KEY POINTS

  • The photo-op Trump had in front of the St. John's Episcopal Church has ignited a lawsuit against him and Bill Barr
  • The lawsuit, led by the ACLU, assails Trump and Barr for "ordering the use of violence against peaceful demonstrators who were speaking out against discriminatory police brutality targeted at Black people"
  • The lawsuit also seeks damages for injuries sustained
     

Attorney General Bill Barr admitted Thursday to giving the order that allowed both civilian and military police to violently charge at and disperse peaceful demonstrators at Lafayette Square on June 1 (Monday). Scattering the non-violent demonstrators allowed President Donald Trump to do a photo-up at the nearby St. John’s Episcopal Church to bolster his claim of being “your law and order president.”

Barr, however, implicated Trump in the decision to disperse demonstrators using rubber bullets and pepper spray. He said Trump personally asked him to oversee the federal response to the protests.

The American Civil Liberties Union (ACLU) and several protestors filed a lawsuit Thursday challenging Barr’s and Trump’s use of force. The lawsuit, filed at the U.S. District Court for the District of Columbia, named Trump, Barr and other federal officials as defendants.

It alleged administration-directed police had “no legitimate basis to destroy the peaceable gathering” of people protesting the death of George Floyd. The lawsuit argued the case was about Trump and Barr “ordering the use of violence against peaceful demonstrators who were speaking out against discriminatory police brutality targeted at Black people.”

Plaintiffs included residents of Washington, D.C. and Maryland, who were present at the demonstration. The lawsuit also sought damages for injuries sustained.

On May 31, Trump blamed “Antifa-led anarchists” and “Radical Left Anarchists” for the violence without providing any proof to support his allegation. He also said the United States “will be designating Antifa as a Terrorist Organization,” which he can’t do because the country has no law allowing him to do so.

On Tuesday, Trump congratulated himself for scattering the protestors after declaring “no problems” in DC or Minneapolis on Monday night. Trump used terms like “overwhelming force” and “domination” to describe the federal response.

The ACLU lawsuit turned Trump’s words against him. It said: “For Defendants to describe their actions as ‘domination’ is telling. To dominate is to establish supremacy by subjugation of others. It is precisely such domination -- in the form of centuries of white supremacy and subjugation of Black lives -- that was the core focus of the peaceful demonstration in Lafayette Square.”

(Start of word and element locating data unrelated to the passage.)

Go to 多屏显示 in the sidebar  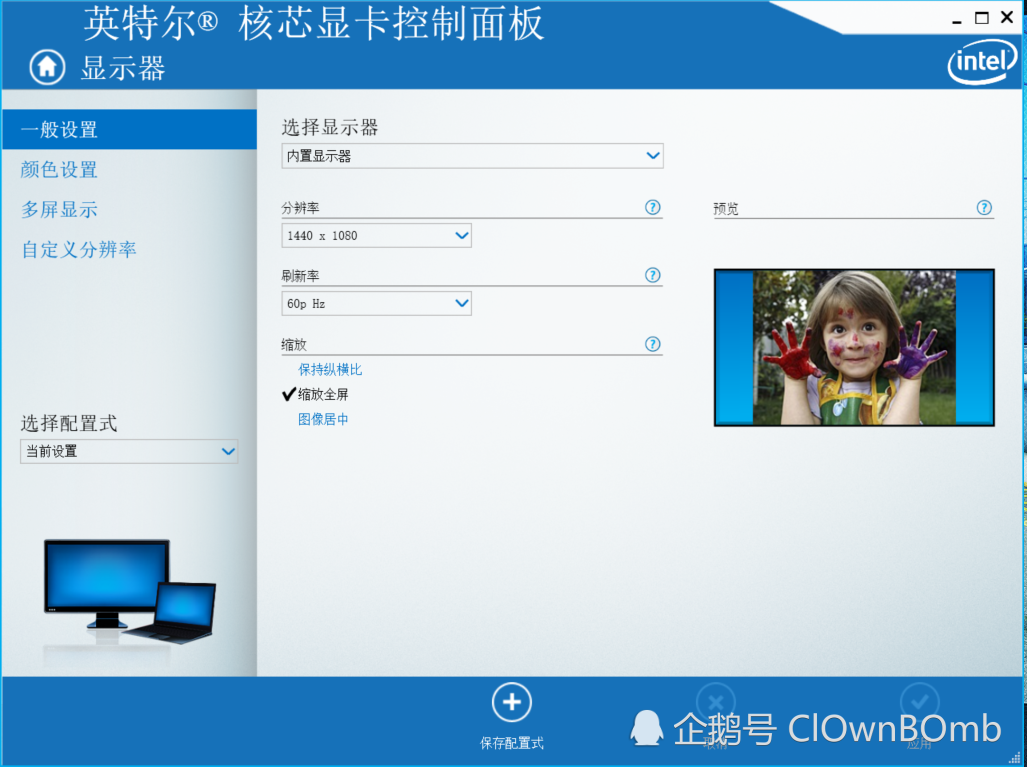click(59, 210)
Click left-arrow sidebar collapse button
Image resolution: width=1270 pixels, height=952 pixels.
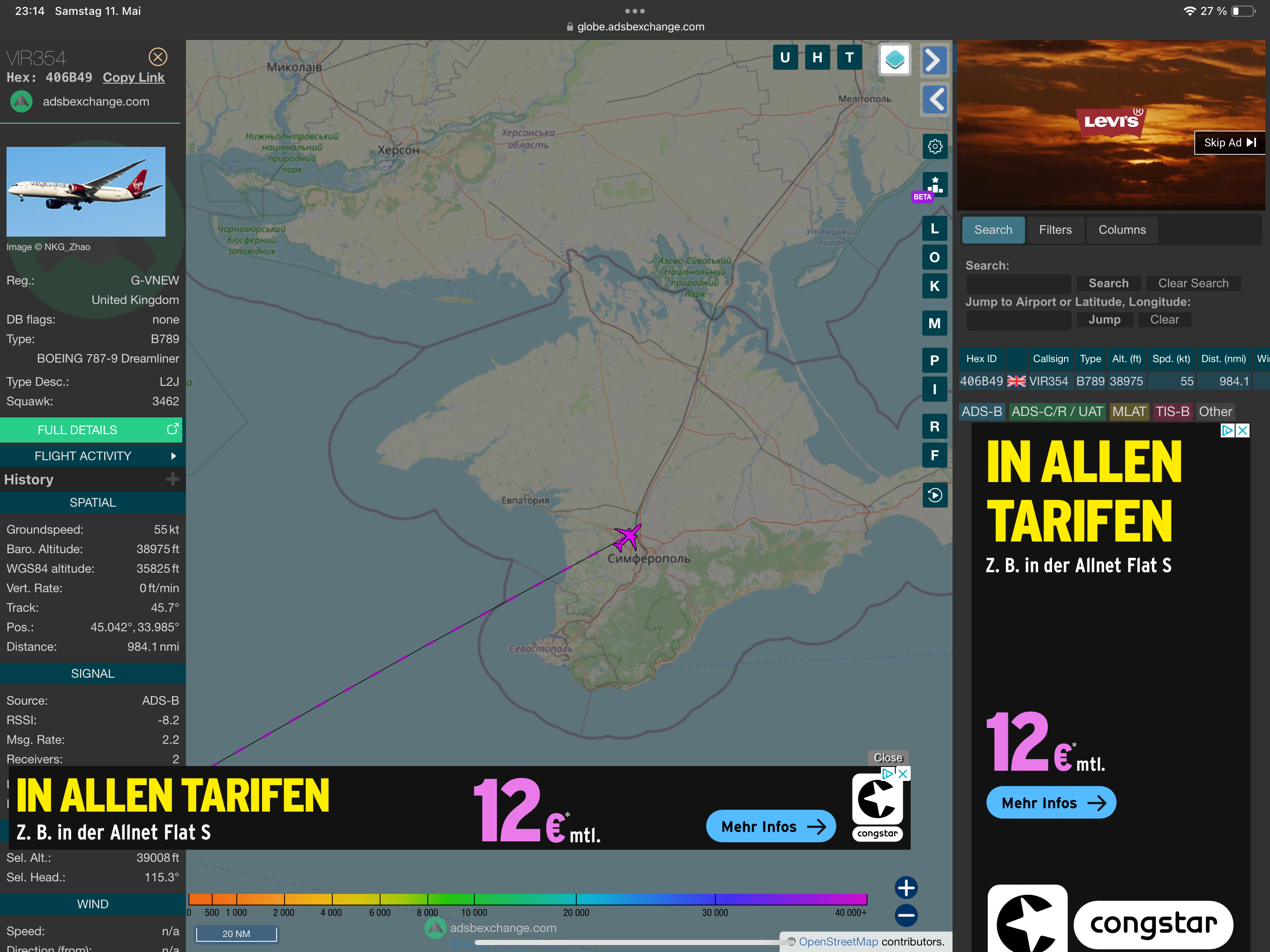point(934,99)
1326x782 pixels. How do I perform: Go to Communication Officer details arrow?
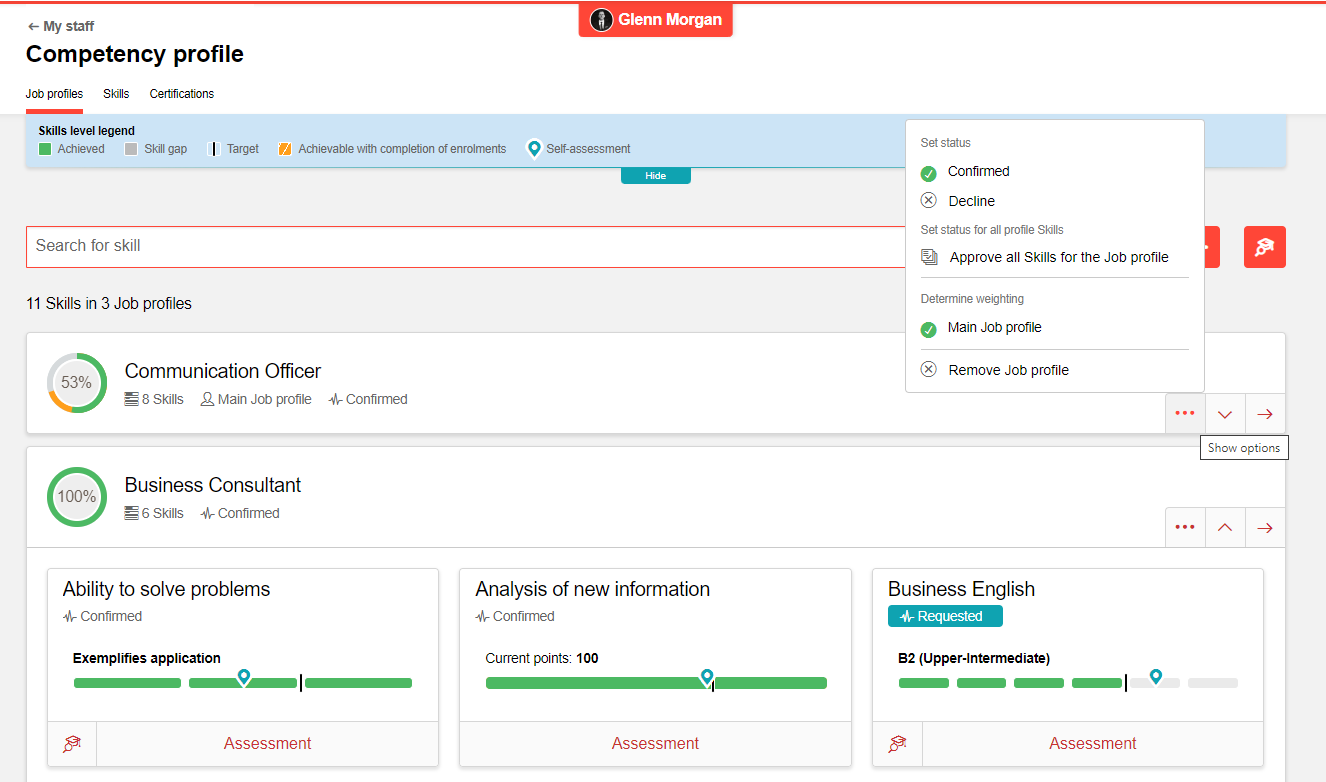click(1265, 414)
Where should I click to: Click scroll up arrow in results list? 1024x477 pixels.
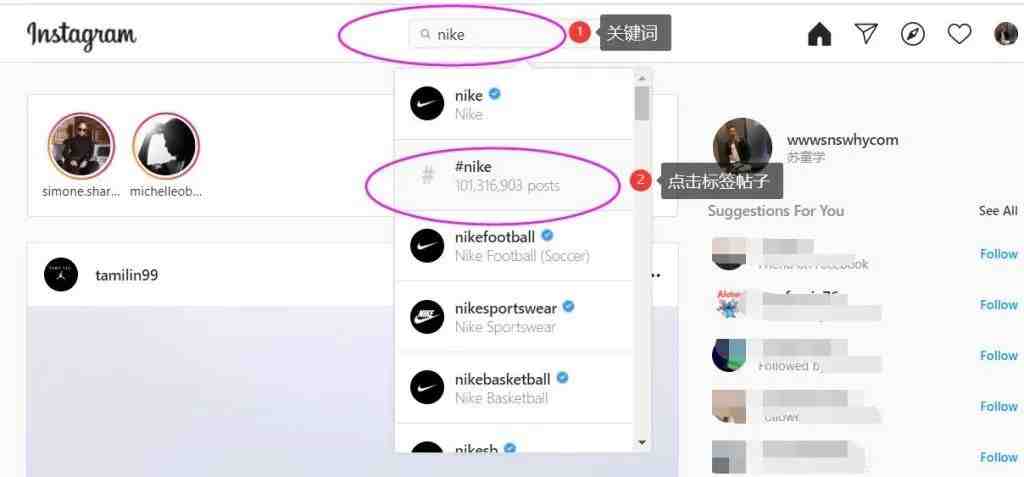(x=642, y=78)
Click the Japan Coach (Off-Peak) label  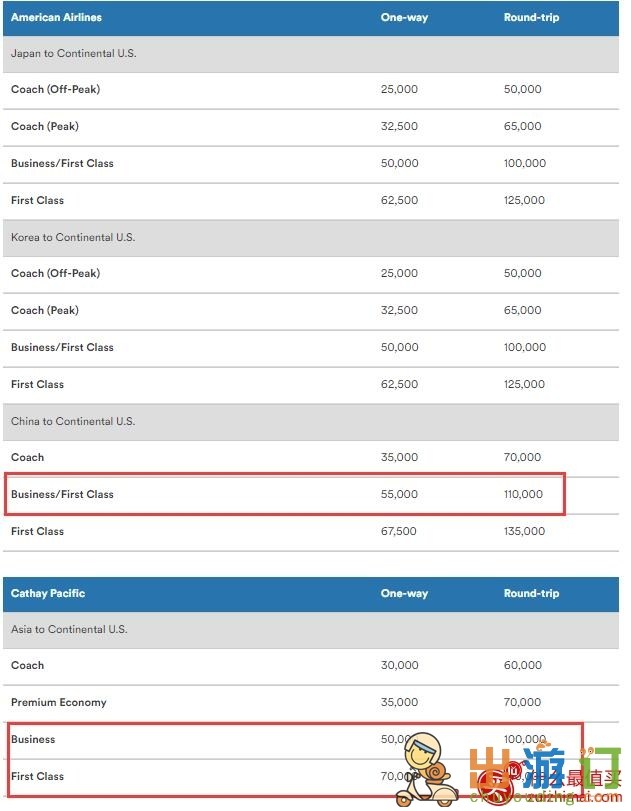coord(55,90)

Police charge a barricade in the street during a demonstration against the death of George Floyd, near the White House on May 31, 2020 in Washington
Police charge a barricade in the street during a demonstration against the death of George Floyd, near the White House on May 31, 2020 in Washington AFP / ROBERTO SCHMIDT

Scott Michelman, legal director of the ACLU in the District of Columbia, said Trump's "shameless, unconstitutional, unprovoked and frankly criminal attack on protesters because he disagreed with their views shakes the foundation of our nation's constitutional order".

"And when the nation's top law enforcement officer becomes complicit in the tactics of an autocrat, it chills protected speech for all of us," said Michelman to CNN.

ACLU is also filing lawsuits across the country in response to the police and military's use of force against journalists.

Bishop Mariann Budde of the Episcopal Diocese of Washington expressed outrage over Trump's and Barr's action.

Bishop Budde, who has jurisdiction over the church, said Trump desecrated holy ground with his presence. She said Trump used the Bible and her church as a prop.

"I was outraged that he felt that he had the license to do that, and that he would abuse our sacred symbols and our sacred space in that way," she said.

"He held up his Bible after speaking [an] inflammatory militarized approach to the wounds of our nation," she pointed out. "He did not pray. He did not offer a word of balm or condolence to those who are grieving. He did not seek to unify the country, but rather he used our symbols and our sacred space as a way to reinforce a message that is antithetical to everything that the person of Jesus, whom we follow, and the gospel texts that we strive to emulate ... represent."